RADARBANYUWANGI.ID - Ancaman krisis air mulai menghantui Banyuwangi. Fenomena El Nino yang diprediksi terjadi pada 2026 bukan sekadar isu global, tetapi sudah diterjemahkan sebagai risiko nyata di tingkat lokal—bahkan meluas.
Data terbaru dari BPBD Banyuwangi menunjukkan sedikitnya 11 kecamatan masuk kategori risiko tinggi kekeringan. Angka ini bukan hanya statistik, melainkan sinyal awal krisis yang berpotensi membesar jika tak diantisipasi.
Zona Merah Meluas, Air Kian Menyusut
Kepala Pelaksana BPBD Banyuwangi, Partana, mengungkapkan pemetaan dilakukan berdasarkan pengalaman kekeringan ekstrem sebelumnya.
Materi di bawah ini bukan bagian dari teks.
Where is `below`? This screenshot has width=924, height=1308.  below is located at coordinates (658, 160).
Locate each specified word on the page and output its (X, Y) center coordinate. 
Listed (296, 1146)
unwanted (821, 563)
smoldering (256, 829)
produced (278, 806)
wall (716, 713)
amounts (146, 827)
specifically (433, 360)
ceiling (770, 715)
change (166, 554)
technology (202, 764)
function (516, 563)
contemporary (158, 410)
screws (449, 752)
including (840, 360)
“Untuk kluster risiko tinggi terdapat 11 kecamatan, sedang 4 kecamatan, dan rendah 10 kecamatan,” ujarnya.
Sebanyak 11 kecamatan yang masuk zona merah meliputi:
-
Wongsorejo
-
Blimbingsari
-
Singojuruh
-
Kabat
-
Gambiran
-
Siliragung
-
Muncar
-
Purwoharjo
-
Bangorejo
-
Pesanggaran
-
Tegaldlimo
Sementara itu, risiko sedang berada di:
-
Glagah
-
Kalipuro
-
Giri
-
Cluring
Adapun wilayah risiko rendah tersebar di 10 kecamatan lainnya.
Namun yang menjadi sorotan, luas wilayah berisiko tinggi kini semakin bertambah dibanding tahun-tahun sebelumnya.
“Wilayah klaster tinggi makin meluas. Ketersediaan air semakin menyusut,” tegas Partana.
El Nino: Ancaman yang Datang Perlahan
Fenomena El Nino terjadi akibat pemanasan suhu permukaan laut di Samudra Pasifik bagian tengah hingga timur. Dampaknya, curah hujan turun drastis dan musim kemarau menjadi lebih panjang serta ekstrem.
Baca Juga: Profil Siti Nurhaliza: Diva Asia Tenggara yang Tetap Tegar Usai Kecelakaan Tol MEX Malaysia
Banyuwangi bukan wilayah baru dalam menghadapi fenomena ini. Catatan kekeringan parah pada 2015 dan 2023 menjadi rujukan utama dalam pemetaan risiko tahun ini.
Namun, kondisi 2026 dinilai berpotensi lebih berat karena:
-
Cadangan air tanah mulai menurun
-
Tekanan perubahan iklim makin nyata
-
Pola musim semakin sulit diprediksi
Potensi Krisis Air di Depan Mata
Jika El Nino berlangsung sesuai prediksi, sejumlah wilayah berpotensi mengalami:
-
Krisis air bersih
-
Gangguan irigasi pertanian
-
Penurunan produksi pangan
-
Konflik pemanfaatan sumber air
Situasi ini menjadi alarm serius, terutama bagi wilayah pedesaan yang bergantung pada sumber air alami.
BPBD: Warga Harus Bergerak Sekarang
BPBD Banyuwangi mengingatkan bahwa mitigasi tidak bisa menunggu puncak krisis.
Masyarakat diminta mulai:
-
Menghemat penggunaan air
-
Menyiapkan cadangan air
-
Memanfaatkan sumber air alternatif
-
Meningkatkan kesadaran kolektif
Langkah dini dinilai menjadi kunci untuk menekan dampak yang lebih luas.
Antara Ancaman dan Kesiapan
El Nino 2026 bukan sekadar fenomena cuaca—ini adalah ujian kesiapan daerah dalam menghadapi krisis sumber daya.
Banyuwangi kini berada di persimpangan:
-
Siap menghadapi kemarau panjang
atau -
Terjebak dalam krisis air yang berulang
Yang jelas, tanda-tandanya sudah muncul.